STILE – Il divieto di vendita di auto con motore termico dal 2035 è a rischio ritiro, una potenziale svolta che segna la vittoria dei consumatori e del mercato. La causa principale di questo dietro-front, secondo le indiscrezioni, risiede nella mancata accettazione da parte del pubblico di un passaggio forzato a veicoli che richiedono tempi di ricarica troppo lunghi. Nonostante le dichiarazioni di fedeltà alla decarbonizzazione, la realtà dei fatti dimostra che i guidatori preferiscono l’efficienza e la praticità delle auto tradizionali. Questo segnale, sebbene inizialmente possa sembrare simbolico con un’ipotetica riduzione del divieto dal 100% al 90%, è un chiaro indicatore che la decisione originale è destinata a evaporare, confermando che la pressione della domanda è superiore agli ideali ecologisti imposti senza un adeguato riscontro tecnologico e di infrastruttura.

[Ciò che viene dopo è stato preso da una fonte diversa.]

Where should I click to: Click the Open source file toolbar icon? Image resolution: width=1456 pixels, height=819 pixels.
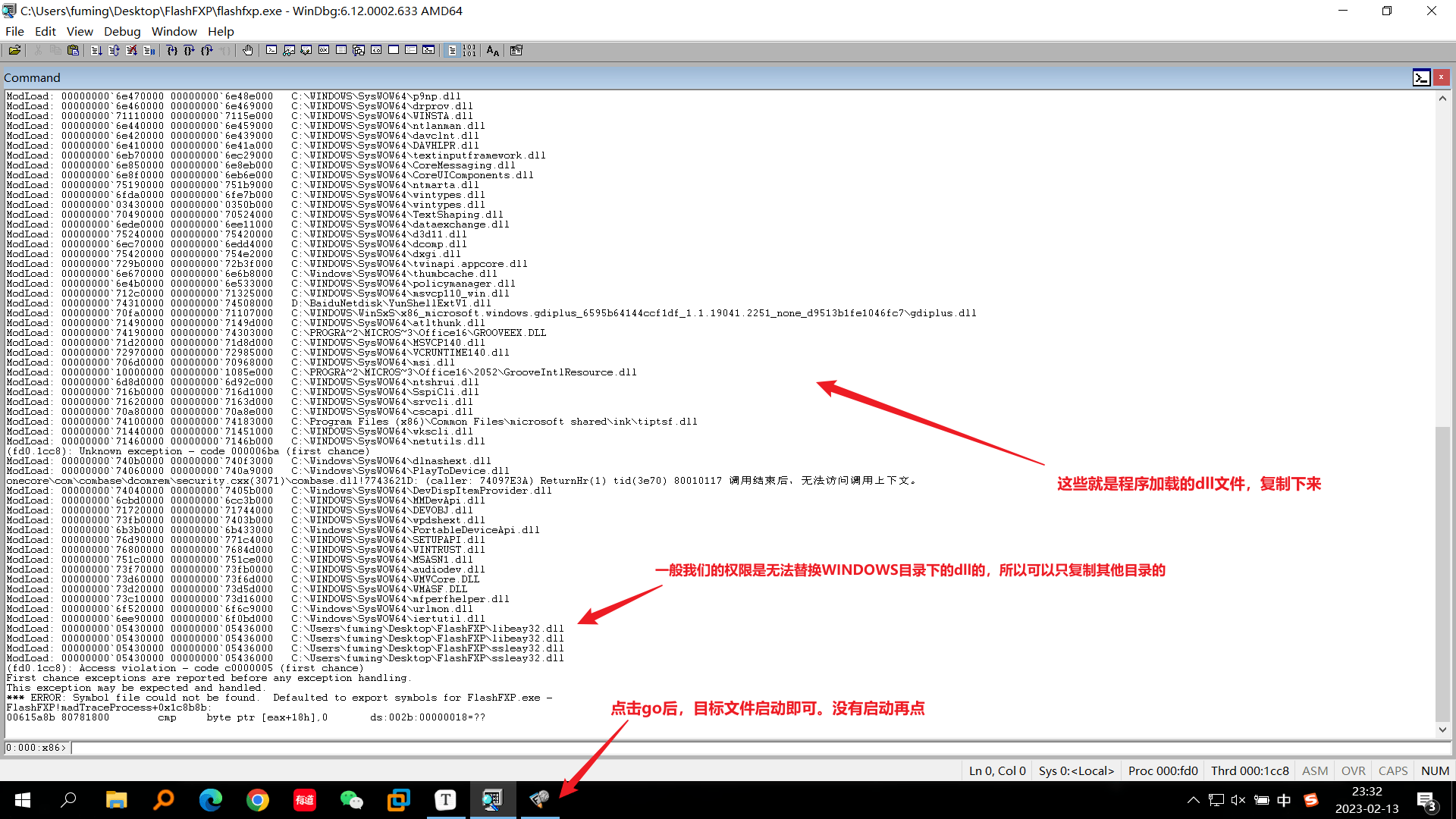pyautogui.click(x=14, y=50)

Industria automobilistica e auto termiche
Mentre il mercato celebra un potenziale rinvio, l’industria automobilistica si trova in una posizione estremamente difficile e profondamente ferita. Anni di enormi investimenti su piattaforme e motori elettrici rischiano di non generare mai il ritorno sperato, specialmente se le politiche attuali non cambieranno (come le multe sulla CO2). Parallelamente, le case produttrici hanno significativamente congelato gli investimenti sul motore termico, perdendo un vantaggio tecnologico cruciale che avevano costruito nel tempo. Il futuro industriale rimane incerto: le fabbriche, costrette a bilanciare tra veicoli elettrici invenduti e la necessità di produzione, rischiano chiusure che riporterebbero la “palla” alla politica, costretta a scegliere tra la ripartenza del settore o il mantenimento di politiche climatiche autolesioniste e ininfluenti.